Aynı şekilde sivil ölümlerin de artık olaya dahil edildiği bu kaos ortamında PKK de, daha evvel kabul etmediğini iddia ettiği "terör" yaftasını hak edecek eylem ve saldırılardan uzak durmalıdır, diyerek son olaylara karşı sert bir tavır sergileyen Aslan, "Kürtlerin temel hakları ve Kürt kimliğinin saygın meşruiyeti konusunda açık bir haklılık arz eden bu sorun, silahlara ve onun getireceği militarist akla kurban edilmeyecek denli hayati bir durumdur. Ama maalesef son günlerde sivillere yönelen bu kör saldırı ve eylemler artık 'Kürt Sorunu' başlığını aşmış ve insani krize girmiştir. Hangi savaş ve mücadele, onun aktif cephesinde olmayanların öldürülmesini haklı ve meşru gösterebilecek argümanlara sahiptir? İlgisi olmayan, sıradan insanların bu kirli savaşa kurban edilmesi hangi vicdani ve insani gerekçeye dayandırılabilir? Daha dünyaya gelme şansını bile yakalayamamış anne karnındaki bebeklerin, hangi gerekçe ile ve kime taraf olduğu için katledildiği öne sürülebilir? Öğretmenlerin ve diğer sivil insanların bu kavgaya alet edilmesi de göstermektedir ki, bu kirli savaş insani zeminini çoktan kaybetmiştir." diyerek bölgede, olayların geldiği korkunç boyuta dikkat çekti.

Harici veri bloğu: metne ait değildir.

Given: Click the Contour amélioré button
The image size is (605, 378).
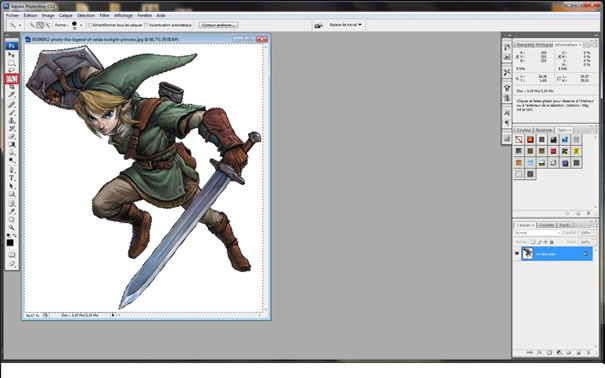Looking at the screenshot, I should pos(218,25).

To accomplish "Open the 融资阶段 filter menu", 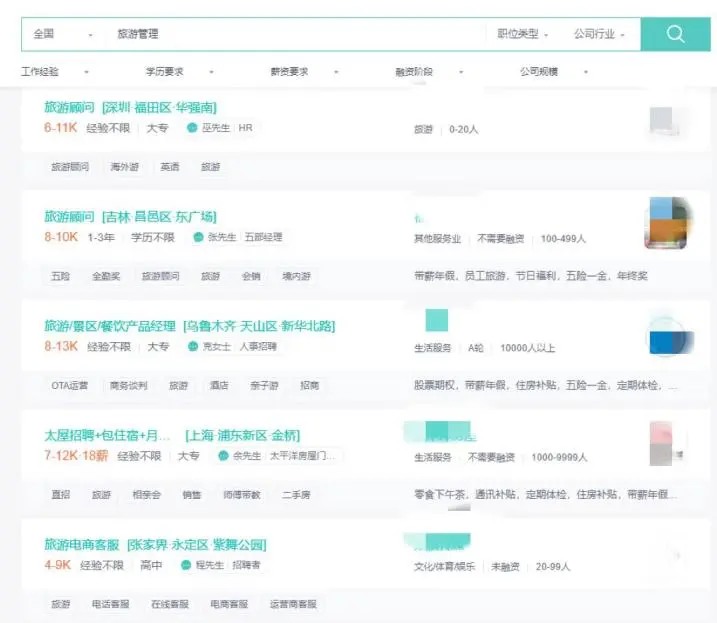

Yeni Anayasa Kökten Değişimi Getirmeli

Yapılacak yeni anayasa hakkında da kendi kırmızı çizgilerini bir daha hatırlatan Aslan, "Yıllardır söylediğimiz gibi kökten değişimi getirmeli ve Kemalist jakoben ruhun dışında yeni bir dil, söylem ve zihinle inşa edilen ve insanı eksen alan bir karakterde olmalıdır. Son derece özgürlükçü, ahlaki temelleri olan, çoğulcu, eşitlikçi ve adaleti temel parametre alabilecek bir yetkinlikte ve netlikte olmalıdır. Kısa, özlü, yasakları değil gelişmeyi esas alan, düşünceyi ve insanı koruyan; devleti insana karşı koruyan değil insanı devlete karşı güvenceye alan bir kaygıyla hazırlanmalıdır" önerilerini getirdi.

Yıllardır yaşanan başörtüsü zulmüne de değinen Aslan, yasaklarının temel çözüm kapısının da yeni anayasa olduğunu hatırlatarak, "inanç ve düşünce özgürlüğüne vurgusu yüksek bir anayasanın kamusal / tabusal alan ayrımına gitmeden, hayatın ve insanın olduğu her yerde özgürlüklerin teminatı olabilecek bir nitelik taşımasını umut ediyoruz" dedi.